396.1 BE/1–2754

No. 358
Memorandum by the Counselor of the Department of State (MacArthur) of a Luncheon Meeting, Berlin, January 26, 1954, 1 p.m.1

secret
  • Participants: Secretary Dulles
  • M. Bidault
  • M. Eden
  • M. MacArthur

At luncheon on January 26th there was discussion among Secretary Dulles, Mr. Eden, and Mr. Bidault of the Soviet proposal for a five-power conference.2 M. Bidault said that despite serious problems with French public opinion he would stand absolutely firm in opposition to a five-power conference as proposed by the Soviets. He said, however, that if the Soviets subsequently came up with alternatives, particularly an alternative of calling such a conference for the sake of considering questions concerning Southeast Asia, the French would in all probability be obliged to accept.

Secretary Dulles said he understood that if the Soviets proposed a conference dealing with Indochina, the French might feel they had to accept. If, after weighing all aspects of such a possibility, the French decided such a conference was in their own best interest, the United States could not prevent them from accepting it. However, the Secretary said he did not see how a conference dealing with Indochina could be a five-power conference since he assumed that the Associated States would also participate.

M. Bidault said that if the Associated States participated in such a conference, the Vietminh would have to participate, and this would inflate the prestige of the Vietminh and give it the status of a government which was accepted at least as a de facto government. Therefore, M. Bidault had been toying with the idea of trying to get a proxy of some sort from the Associated States to represent them at the conference so that Ho Chi Minh would have no pretext for attending. M. Bidault indicated that he was still turning this possibility over in his mind and had made no decisions with respect to it.

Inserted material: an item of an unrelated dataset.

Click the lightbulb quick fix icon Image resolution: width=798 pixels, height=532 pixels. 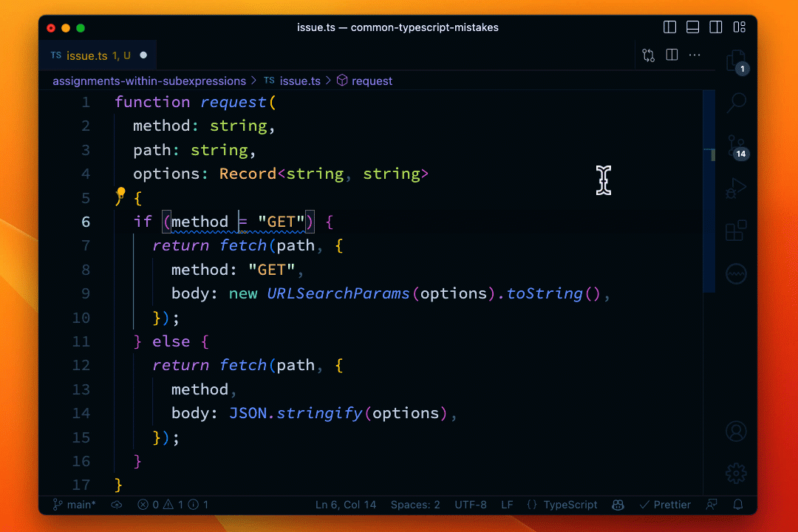pos(121,194)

The conversation then turned to the tactics to be followed by the three Western Powers in the meeting with Molotov about an hour later.

[Page 823]

Following the close of the quadripartite meeting this afternoon3 Secretary Dulles requested Mr. MacArthur to get word to the French that if they accepted a five-power conference on Southeast Asia and Indochina, they should bear in mind that the question of whether the United States could participate in such a conference was extremely dubious to say the least; furthermore, that if a conference on Indochina were held without the participation of the Associated States where France purported to speak for them, this would obviously be interpreted as indicating that the Associated States were not free and independent and that the French Declaration of July 34 was without real meaning. Finally, Mr. MacArthur should make clear to the French that if they got involved in negotiations and talks relating to a five-power conference, there might be an extremely adverse effect on the morale and will of the three Associated States and their peoples, who might somehow think France was in the process of negotiating their turn-over to Ho Chi Minh. Any such development which led to a deterioration of the military situation would be a cause for grave concern to the United States, which was pouring hundreds of millions of dollars of treasure and resources into the Indochinese war.

On the morning of January 27 Mr. MacArthur conveyed the foregoing to M. Roland de Margerie. M. de Margerie said he would pass the comments to M. Bidault at once. However, he could give the most firm and categoric assurances that M. Bidault did not have in mind side-tracking or by-passing the Associated States. He said M. Bidault was convinced the Associated States must participate in any negotiations relating to the future of Indochina. The question is whether they would prefer to participate directly, and thus enable Ho Chi Minh to appear at the conference table and have de facto recognition, or whether they would prefer to have France negotiating in their behalf, which would enable the exclusion of Ho from the conference table. Furthermore, M. de Margerie said M. Bidault had reached no firm decisions; that no negotiations of any kind had been decided upon; and that M. Bidault’s thinking is still hypothetical.

M. de Margerie then said Bidault was under violent attack in the French Parliament because of the developments in North Africa. Bidault’s Indochina policy, which involves remaining in Indochina and endeavoring to gain a position of greater strength from which future negotiations might be possible, was being strongly criticized. [Page 824] French parliamentarians were saying that if France had gotten out of Indochina last summer or autumn and had concentrated their strength in North Africa, Spain would not have dared to create the recent difficulties with respect to Morocco.5 De Margerie said these arguments made no sense at all, but nonetheless French North Africa was an highly emotional subject with the French and in their dismay at the recent developments instigated by Spain they were looking everywhere for someone to pin the blame on. In this case, they were trying to fix the blame on Bidault.

  1. Drafted on January 27. For a further report on this luncheon, see Dulte 6, Document 362.
  2. Regarding the Soviet proposal for a five-power conference, see Secto 17, Document 355.
  3. For a report on the second meeting of the Berlin Conference, see Secto 29, infra.
  4. The French Declaration of July 3, 1953, offered the three Associated States simultaneous but separate negotiations for a review of their status in the French Union.
  5. At the close of 1953 Spain had refused to recognize the new Sultan of Morocco who would normally have had religious and secular powers in Spanish Morocco as well as French Morocco.